## What the exercise asks:
Each record, exactly as written, should be printed again.

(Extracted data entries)
═══

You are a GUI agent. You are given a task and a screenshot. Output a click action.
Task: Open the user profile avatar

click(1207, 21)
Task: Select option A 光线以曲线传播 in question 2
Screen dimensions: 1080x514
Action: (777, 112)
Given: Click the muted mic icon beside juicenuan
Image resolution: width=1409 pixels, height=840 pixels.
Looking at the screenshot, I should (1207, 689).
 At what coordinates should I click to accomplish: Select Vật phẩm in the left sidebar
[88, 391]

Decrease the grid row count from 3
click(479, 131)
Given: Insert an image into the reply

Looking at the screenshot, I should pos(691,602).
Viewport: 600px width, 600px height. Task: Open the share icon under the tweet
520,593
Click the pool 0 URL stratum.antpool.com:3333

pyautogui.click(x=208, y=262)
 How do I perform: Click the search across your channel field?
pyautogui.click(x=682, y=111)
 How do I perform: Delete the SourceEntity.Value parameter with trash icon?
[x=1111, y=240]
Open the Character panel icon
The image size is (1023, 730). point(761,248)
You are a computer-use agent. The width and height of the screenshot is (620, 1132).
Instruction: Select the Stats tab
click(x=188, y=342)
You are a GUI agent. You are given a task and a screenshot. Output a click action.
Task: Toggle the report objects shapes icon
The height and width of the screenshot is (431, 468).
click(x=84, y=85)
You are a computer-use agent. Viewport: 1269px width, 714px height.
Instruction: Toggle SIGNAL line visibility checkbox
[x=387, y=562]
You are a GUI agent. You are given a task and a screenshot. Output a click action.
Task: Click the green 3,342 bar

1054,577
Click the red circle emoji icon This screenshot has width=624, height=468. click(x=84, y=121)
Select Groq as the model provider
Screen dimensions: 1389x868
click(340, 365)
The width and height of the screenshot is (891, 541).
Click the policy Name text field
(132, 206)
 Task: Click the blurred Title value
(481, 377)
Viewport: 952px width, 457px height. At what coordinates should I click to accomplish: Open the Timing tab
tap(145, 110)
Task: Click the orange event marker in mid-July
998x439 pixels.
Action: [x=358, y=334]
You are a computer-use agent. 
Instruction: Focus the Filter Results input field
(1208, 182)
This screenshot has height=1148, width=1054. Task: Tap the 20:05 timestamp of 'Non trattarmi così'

═══

## Final answer:
You are a GUI agent. You are given a task and a screenshot. Output a click action.
Task: Open the user profile avatar

click(1207, 21)
Task: Select option A 光线以曲线传播 in question 2
Screen dimensions: 1080x514
Action: (777, 112)
Given: Click the muted mic icon beside juicenuan
Image resolution: width=1409 pixels, height=840 pixels.
Looking at the screenshot, I should (1207, 689).
 At what coordinates should I click to accomplish: Select Vật phẩm in the left sidebar
[88, 391]

Decrease the grid row count from 3
click(479, 131)
Given: Insert an image into the reply

Looking at the screenshot, I should pos(691,602).
Viewport: 600px width, 600px height. Task: Open the share icon under the tweet
520,593
Click the pool 0 URL stratum.antpool.com:3333

pyautogui.click(x=208, y=262)
 How do I perform: Click the search across your channel field?
pyautogui.click(x=682, y=111)
 How do I perform: Delete the SourceEntity.Value parameter with trash icon?
[x=1111, y=240]
Open the Character panel icon
The image size is (1023, 730). point(761,248)
You are a computer-use agent. The width and height of the screenshot is (620, 1132).
Instruction: Select the Stats tab
click(x=188, y=342)
You are a GUI agent. You are given a task and a screenshot. Output a click action.
Task: Toggle the report objects shapes icon
The height and width of the screenshot is (431, 468).
click(x=84, y=85)
You are a computer-use agent. Viewport: 1269px width, 714px height.
Instruction: Toggle SIGNAL line visibility checkbox
[x=387, y=562]
You are a GUI agent. You are given a task and a screenshot. Output a click action.
Task: Click the green 3,342 bar

1054,577
Click the red circle emoji icon This screenshot has width=624, height=468. click(x=84, y=121)
Select Groq as the model provider
Screen dimensions: 1389x868
click(340, 365)
The width and height of the screenshot is (891, 541).
Click the policy Name text field
(132, 206)
 Task: Click the blurred Title value
(481, 377)
Viewport: 952px width, 457px height. At what coordinates should I click to accomplish: Open the Timing tab
tap(145, 110)
Task: Click the orange event marker in mid-July
998x439 pixels.
Action: [x=358, y=334]
You are a computer-use agent. 
Instruction: Focus the Filter Results input field
(1208, 182)
This screenshot has height=1148, width=1054. Task: Tap the 20:05 timestamp of 'Non trattarmi così'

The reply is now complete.